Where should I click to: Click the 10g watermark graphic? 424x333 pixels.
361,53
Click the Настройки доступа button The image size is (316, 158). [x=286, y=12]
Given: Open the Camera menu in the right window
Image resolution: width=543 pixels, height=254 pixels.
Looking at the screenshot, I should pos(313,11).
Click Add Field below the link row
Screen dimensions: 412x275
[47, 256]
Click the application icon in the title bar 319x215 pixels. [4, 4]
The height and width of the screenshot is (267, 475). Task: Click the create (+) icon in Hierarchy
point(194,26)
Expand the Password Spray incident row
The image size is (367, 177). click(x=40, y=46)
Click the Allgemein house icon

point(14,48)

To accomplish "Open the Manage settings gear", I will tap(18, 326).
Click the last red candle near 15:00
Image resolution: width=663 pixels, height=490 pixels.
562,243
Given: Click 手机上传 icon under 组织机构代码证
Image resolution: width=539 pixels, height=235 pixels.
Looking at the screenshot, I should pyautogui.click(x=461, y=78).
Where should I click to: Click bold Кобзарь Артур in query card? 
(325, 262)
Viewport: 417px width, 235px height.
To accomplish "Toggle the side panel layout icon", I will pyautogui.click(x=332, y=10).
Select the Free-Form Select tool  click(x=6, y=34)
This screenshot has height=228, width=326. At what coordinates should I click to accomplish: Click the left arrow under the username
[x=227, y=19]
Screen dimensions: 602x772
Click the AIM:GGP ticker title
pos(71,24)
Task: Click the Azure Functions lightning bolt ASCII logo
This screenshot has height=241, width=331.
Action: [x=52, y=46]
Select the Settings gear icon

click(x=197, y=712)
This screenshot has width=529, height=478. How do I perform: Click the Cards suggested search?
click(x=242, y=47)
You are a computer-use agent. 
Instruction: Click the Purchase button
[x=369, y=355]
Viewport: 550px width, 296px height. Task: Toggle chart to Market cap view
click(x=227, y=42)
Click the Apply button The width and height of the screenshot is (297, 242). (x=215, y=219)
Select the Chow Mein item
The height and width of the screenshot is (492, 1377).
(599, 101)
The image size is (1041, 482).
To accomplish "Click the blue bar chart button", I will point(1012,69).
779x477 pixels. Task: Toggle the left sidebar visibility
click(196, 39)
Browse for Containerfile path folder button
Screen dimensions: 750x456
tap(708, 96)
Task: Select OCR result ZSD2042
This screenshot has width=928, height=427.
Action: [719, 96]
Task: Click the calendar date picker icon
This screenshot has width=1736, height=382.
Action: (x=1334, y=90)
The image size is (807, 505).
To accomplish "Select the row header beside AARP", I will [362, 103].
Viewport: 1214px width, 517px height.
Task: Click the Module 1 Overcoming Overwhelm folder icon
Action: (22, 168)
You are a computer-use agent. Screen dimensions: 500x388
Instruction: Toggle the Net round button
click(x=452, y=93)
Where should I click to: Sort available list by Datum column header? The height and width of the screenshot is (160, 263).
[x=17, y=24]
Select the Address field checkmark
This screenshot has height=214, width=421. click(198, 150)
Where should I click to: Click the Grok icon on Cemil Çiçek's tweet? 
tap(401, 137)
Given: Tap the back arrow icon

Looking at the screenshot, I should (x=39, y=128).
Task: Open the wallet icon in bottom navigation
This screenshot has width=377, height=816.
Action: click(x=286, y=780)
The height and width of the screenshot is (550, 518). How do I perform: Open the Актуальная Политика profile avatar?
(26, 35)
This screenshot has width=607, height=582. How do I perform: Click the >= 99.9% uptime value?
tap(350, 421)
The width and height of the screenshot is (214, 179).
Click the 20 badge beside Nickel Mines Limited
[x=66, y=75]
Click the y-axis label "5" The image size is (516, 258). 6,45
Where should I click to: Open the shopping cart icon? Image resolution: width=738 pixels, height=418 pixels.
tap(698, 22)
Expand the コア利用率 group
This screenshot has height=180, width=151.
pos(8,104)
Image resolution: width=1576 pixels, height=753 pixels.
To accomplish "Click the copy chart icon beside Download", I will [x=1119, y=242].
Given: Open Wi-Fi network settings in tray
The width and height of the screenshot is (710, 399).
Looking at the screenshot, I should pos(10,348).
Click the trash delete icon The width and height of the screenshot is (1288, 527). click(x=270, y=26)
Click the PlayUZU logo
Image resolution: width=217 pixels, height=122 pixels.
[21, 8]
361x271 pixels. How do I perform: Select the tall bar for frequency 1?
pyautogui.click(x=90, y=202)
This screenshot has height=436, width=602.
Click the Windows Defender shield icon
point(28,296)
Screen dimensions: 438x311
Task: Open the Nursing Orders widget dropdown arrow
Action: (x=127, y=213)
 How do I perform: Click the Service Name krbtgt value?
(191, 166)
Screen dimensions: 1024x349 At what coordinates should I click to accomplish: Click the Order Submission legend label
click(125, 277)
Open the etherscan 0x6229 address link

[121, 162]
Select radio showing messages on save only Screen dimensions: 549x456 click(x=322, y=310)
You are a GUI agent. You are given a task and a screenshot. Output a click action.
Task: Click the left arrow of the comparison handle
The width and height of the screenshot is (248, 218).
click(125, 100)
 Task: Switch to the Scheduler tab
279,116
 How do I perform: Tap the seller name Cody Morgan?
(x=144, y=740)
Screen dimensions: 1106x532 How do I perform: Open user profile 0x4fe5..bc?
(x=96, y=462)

· · · · ·

- Problem description
Reproduce the whole listing so that each line matches the original exactly.

- Task response
Where should I click to: Click the 10g watermark graphic? 424x333 pixels.
361,53
Click the Настройки доступа button The image size is (316, 158). [x=286, y=12]
Given: Open the Camera menu in the right window
Image resolution: width=543 pixels, height=254 pixels.
Looking at the screenshot, I should pos(313,11).
Click Add Field below the link row
Screen dimensions: 412x275
[47, 256]
Click the application icon in the title bar 319x215 pixels. [4, 4]
The height and width of the screenshot is (267, 475). Task: Click the create (+) icon in Hierarchy
point(194,26)
Expand the Password Spray incident row
The image size is (367, 177). click(x=40, y=46)
Click the Allgemein house icon

point(14,48)

To accomplish "Open the Manage settings gear", I will tap(18, 326).
Click the last red candle near 15:00
Image resolution: width=663 pixels, height=490 pixels.
562,243
Given: Click 手机上传 icon under 组织机构代码证
Image resolution: width=539 pixels, height=235 pixels.
Looking at the screenshot, I should pyautogui.click(x=461, y=78).
Where should I click to: Click bold Кобзарь Артур in query card? 
(325, 262)
Viewport: 417px width, 235px height.
To accomplish "Toggle the side panel layout icon", I will pyautogui.click(x=332, y=10).
Select the Free-Form Select tool  click(x=6, y=34)
This screenshot has height=228, width=326. At what coordinates should I click to accomplish: Click the left arrow under the username
[x=227, y=19]
Screen dimensions: 602x772
Click the AIM:GGP ticker title
pos(71,24)
Task: Click the Azure Functions lightning bolt ASCII logo
This screenshot has height=241, width=331.
Action: [x=52, y=46]
Select the Settings gear icon

click(x=197, y=712)
This screenshot has width=529, height=478. How do I perform: Click the Cards suggested search?
click(x=242, y=47)
You are a computer-use agent. 
Instruction: Click the Purchase button
[x=369, y=355]
Viewport: 550px width, 296px height. Task: Toggle chart to Market cap view
click(x=227, y=42)
Click the Apply button The width and height of the screenshot is (297, 242). (x=215, y=219)
Select the Chow Mein item
The height and width of the screenshot is (492, 1377).
(599, 101)
The image size is (1041, 482).
To accomplish "Click the blue bar chart button", I will point(1012,69).
779x477 pixels. Task: Toggle the left sidebar visibility
click(196, 39)
Browse for Containerfile path folder button
Screen dimensions: 750x456
tap(708, 96)
Task: Select OCR result ZSD2042
This screenshot has width=928, height=427.
Action: [719, 96]
Task: Click the calendar date picker icon
This screenshot has width=1736, height=382.
Action: (x=1334, y=90)
The image size is (807, 505).
To accomplish "Select the row header beside AARP", I will [362, 103].
Viewport: 1214px width, 517px height.
Task: Click the Module 1 Overcoming Overwhelm folder icon
Action: (22, 168)
You are a computer-use agent. Screen dimensions: 500x388
Instruction: Toggle the Net round button
click(x=452, y=93)
Where should I click to: Sort available list by Datum column header? The height and width of the screenshot is (160, 263).
[x=17, y=24]
Select the Address field checkmark
This screenshot has height=214, width=421. click(198, 150)
Where should I click to: Click the Grok icon on Cemil Çiçek's tweet? 
tap(401, 137)
Given: Tap the back arrow icon

Looking at the screenshot, I should (x=39, y=128).
Task: Open the wallet icon in bottom navigation
This screenshot has width=377, height=816.
Action: click(x=286, y=780)
The height and width of the screenshot is (550, 518). How do I perform: Open the Актуальная Политика profile avatar?
(26, 35)
This screenshot has width=607, height=582. How do I perform: Click the >= 99.9% uptime value?
tap(350, 421)
The width and height of the screenshot is (214, 179).
Click the 20 badge beside Nickel Mines Limited
[x=66, y=75]
Click the y-axis label "5" The image size is (516, 258). 6,45
Where should I click to: Open the shopping cart icon? Image resolution: width=738 pixels, height=418 pixels.
tap(698, 22)
Expand the コア利用率 group
This screenshot has height=180, width=151.
pos(8,104)
Image resolution: width=1576 pixels, height=753 pixels.
To accomplish "Click the copy chart icon beside Download", I will [x=1119, y=242].
Given: Open Wi-Fi network settings in tray
The width and height of the screenshot is (710, 399).
Looking at the screenshot, I should pos(10,348).
Click the trash delete icon The width and height of the screenshot is (1288, 527). click(x=270, y=26)
Click the PlayUZU logo
Image resolution: width=217 pixels, height=122 pixels.
[21, 8]
361x271 pixels. How do I perform: Select the tall bar for frequency 1?
pyautogui.click(x=90, y=202)
This screenshot has height=436, width=602.
Click the Windows Defender shield icon
point(28,296)
Screen dimensions: 438x311
Task: Open the Nursing Orders widget dropdown arrow
Action: (x=127, y=213)
 How do I perform: Click the Service Name krbtgt value?
(191, 166)
Screen dimensions: 1024x349 At what coordinates should I click to accomplish: Click the Order Submission legend label
click(125, 277)
Open the etherscan 0x6229 address link

[121, 162]
Select radio showing messages on save only Screen dimensions: 549x456 click(x=322, y=310)
You are a GUI agent. You are given a task and a screenshot. Output a click action.
Task: Click the left arrow of the comparison handle
The width and height of the screenshot is (248, 218).
click(125, 100)
 Task: Switch to the Scheduler tab
279,116
 How do I perform: Tap the seller name Cody Morgan?
(x=144, y=740)
Screen dimensions: 1106x532 How do I perform: Open user profile 0x4fe5..bc?
(x=96, y=462)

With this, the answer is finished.